I am having serious brain scramble right now, and while I know I have more to say, I can't seem to reach it at the moment. I greatly appreciate the time and effort you have put into replying.
Thank you so much x
 
I have similar difficulties with CBT. My significant other frequently reminds me that CBT, like all therapies, will not work for everyone. Close reading of a dozen or so CBT workbooks/publications leads me to conclude:
a) CBT is meant for people of average intelligence; and
b) CBT is meant for people who are not self-aware.

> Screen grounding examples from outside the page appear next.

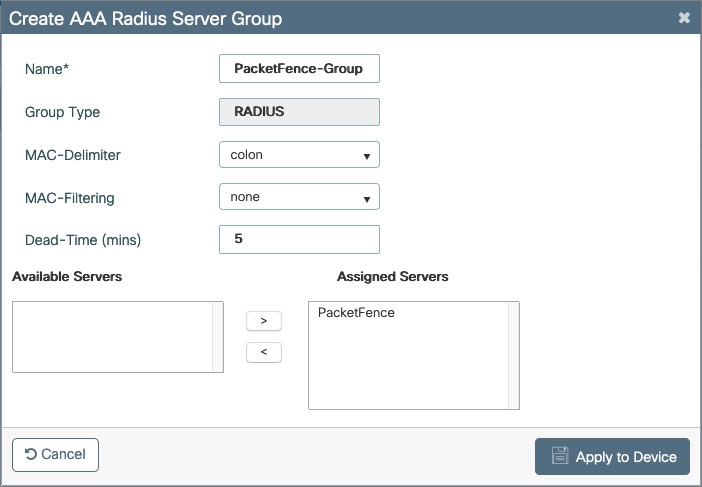This screenshot has height=487, width=702.
Task: Click the dialog title bar text
Action: pyautogui.click(x=146, y=19)
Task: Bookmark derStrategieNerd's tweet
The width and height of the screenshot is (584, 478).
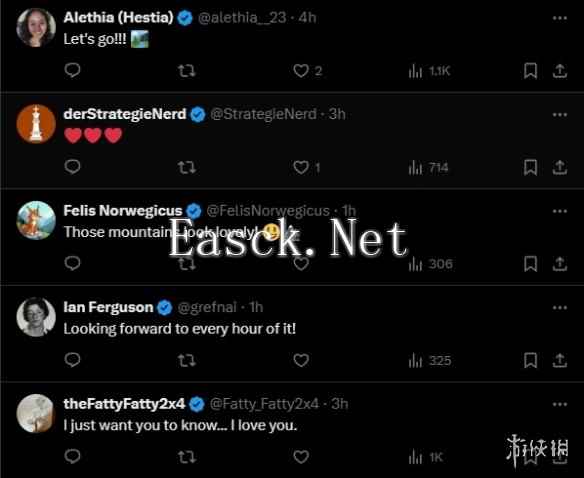Action: pos(530,167)
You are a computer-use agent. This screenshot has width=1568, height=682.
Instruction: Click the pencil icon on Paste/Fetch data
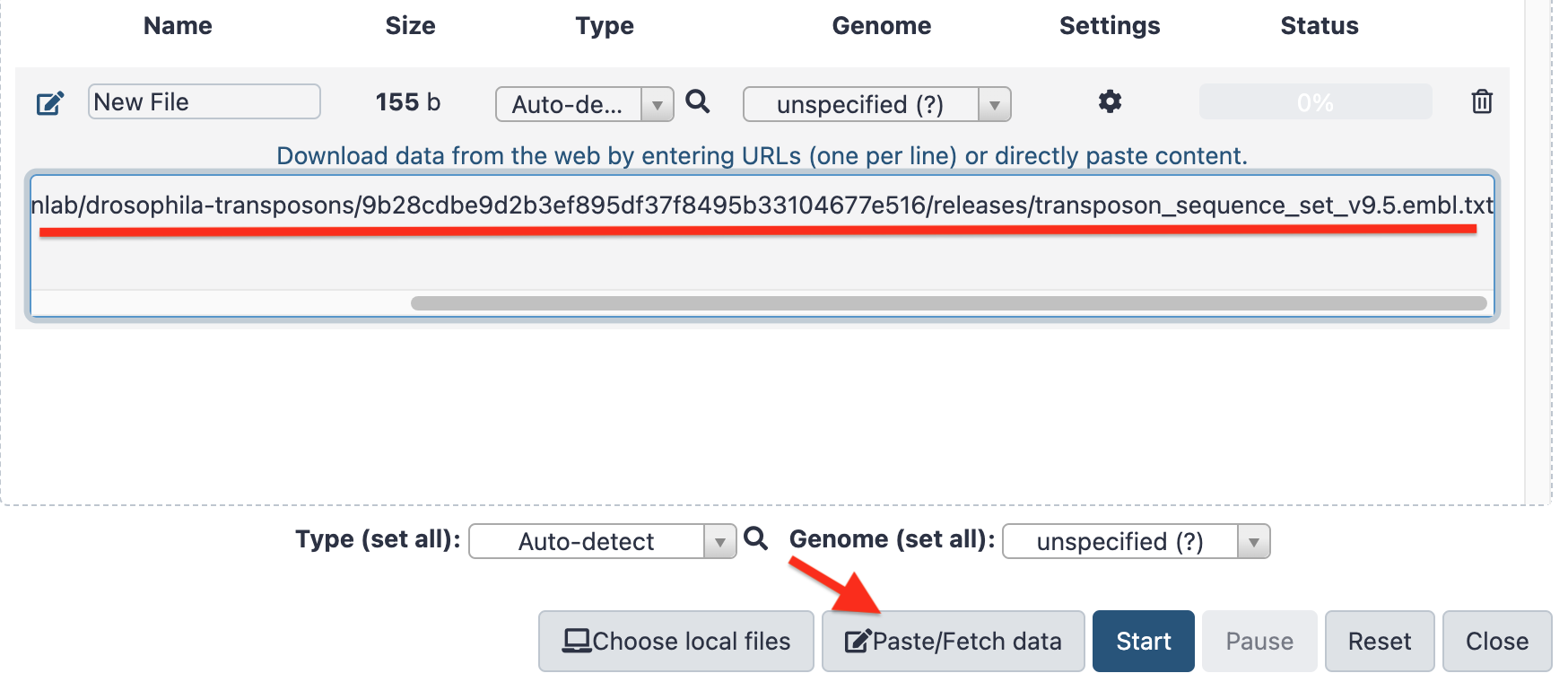click(857, 640)
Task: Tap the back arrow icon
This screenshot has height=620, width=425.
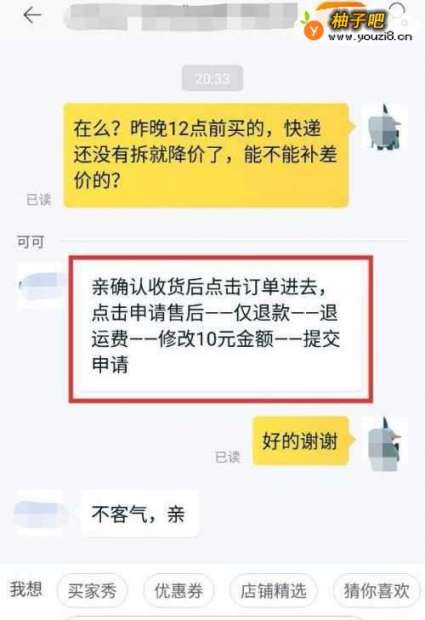Action: coord(32,15)
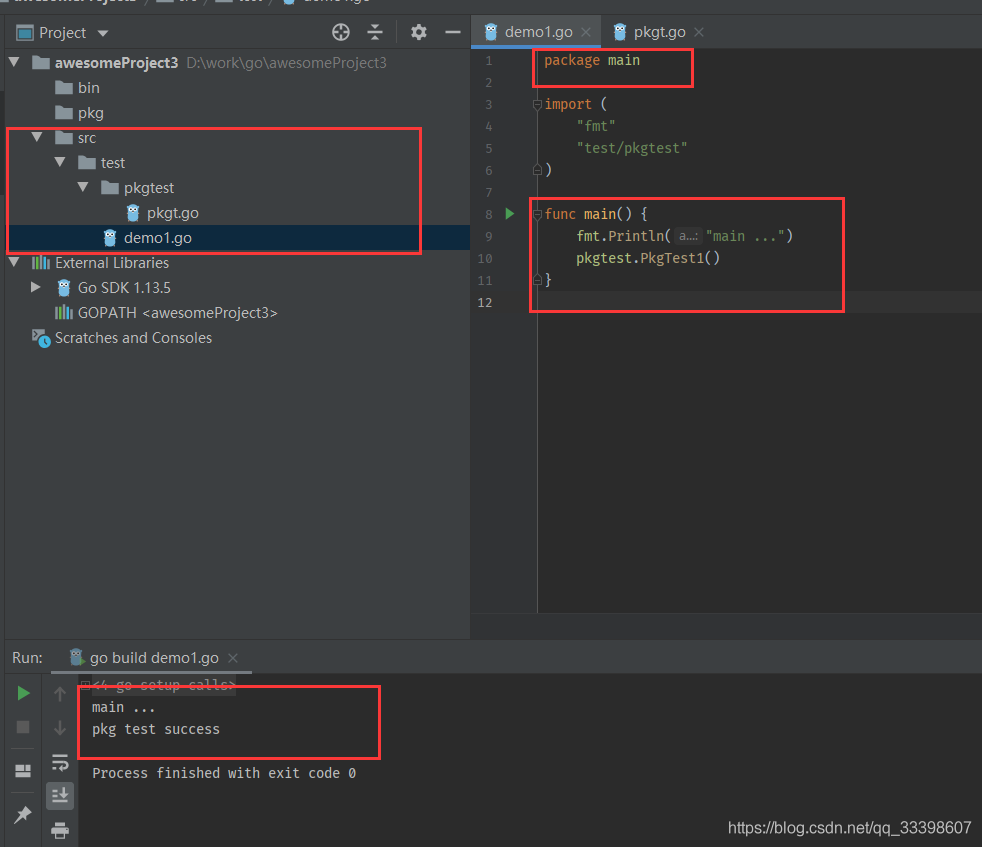Viewport: 982px width, 847px height.
Task: Click green run gutter arrow beside func main
Action: pyautogui.click(x=510, y=214)
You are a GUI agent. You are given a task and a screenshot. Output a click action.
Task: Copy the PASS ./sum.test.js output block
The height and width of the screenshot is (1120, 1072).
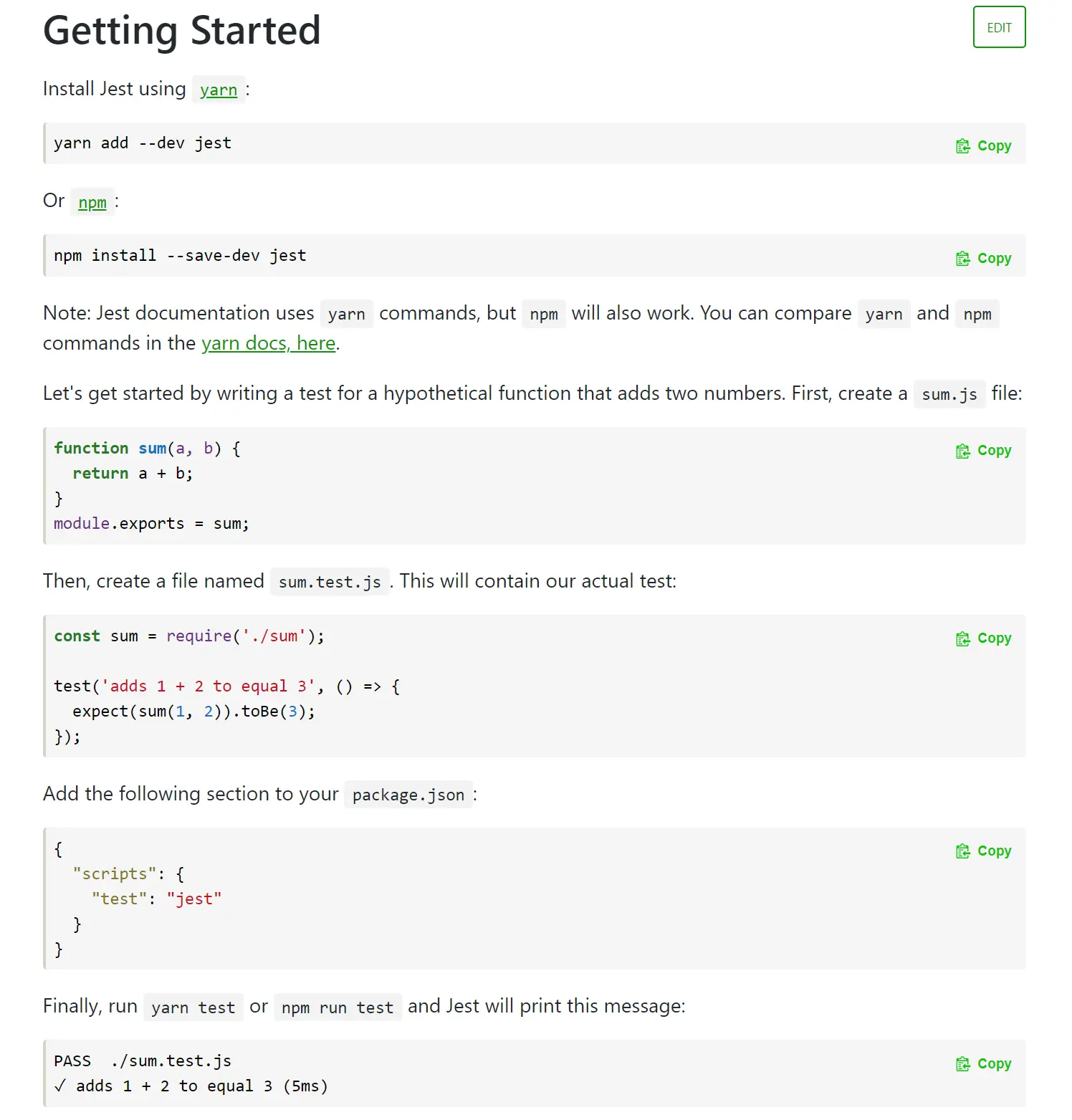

I am glad that ordinary, normal people have something like CBT to help them with their troubles and trauma; but for myself, there's nothing in the CBT methodology that I haven't been doing since I was twelve. Every time I describe a problem to my therapist and he asks how I tried to solve it, I give him my method:
- Examine the problem
- Examine my emotional and intellectual reactions to the problem
- List at least four potential solutions
- Discard solutions that can be categorized as reactionary, aggressive or destructive
- Examine remaining solutions, and refine as necessary
- Select a solution that maximizes desirable outcomes while minimizing emotional content, conflict, and destructive fallout
- Note the results
- Record all actions in my notebook for later perusal. Take care to notice positive outcomes, and congratulate myself for the method, solution and outcome combined.

And my therapist nods, makes a note in his book, and changes the subject. Every time.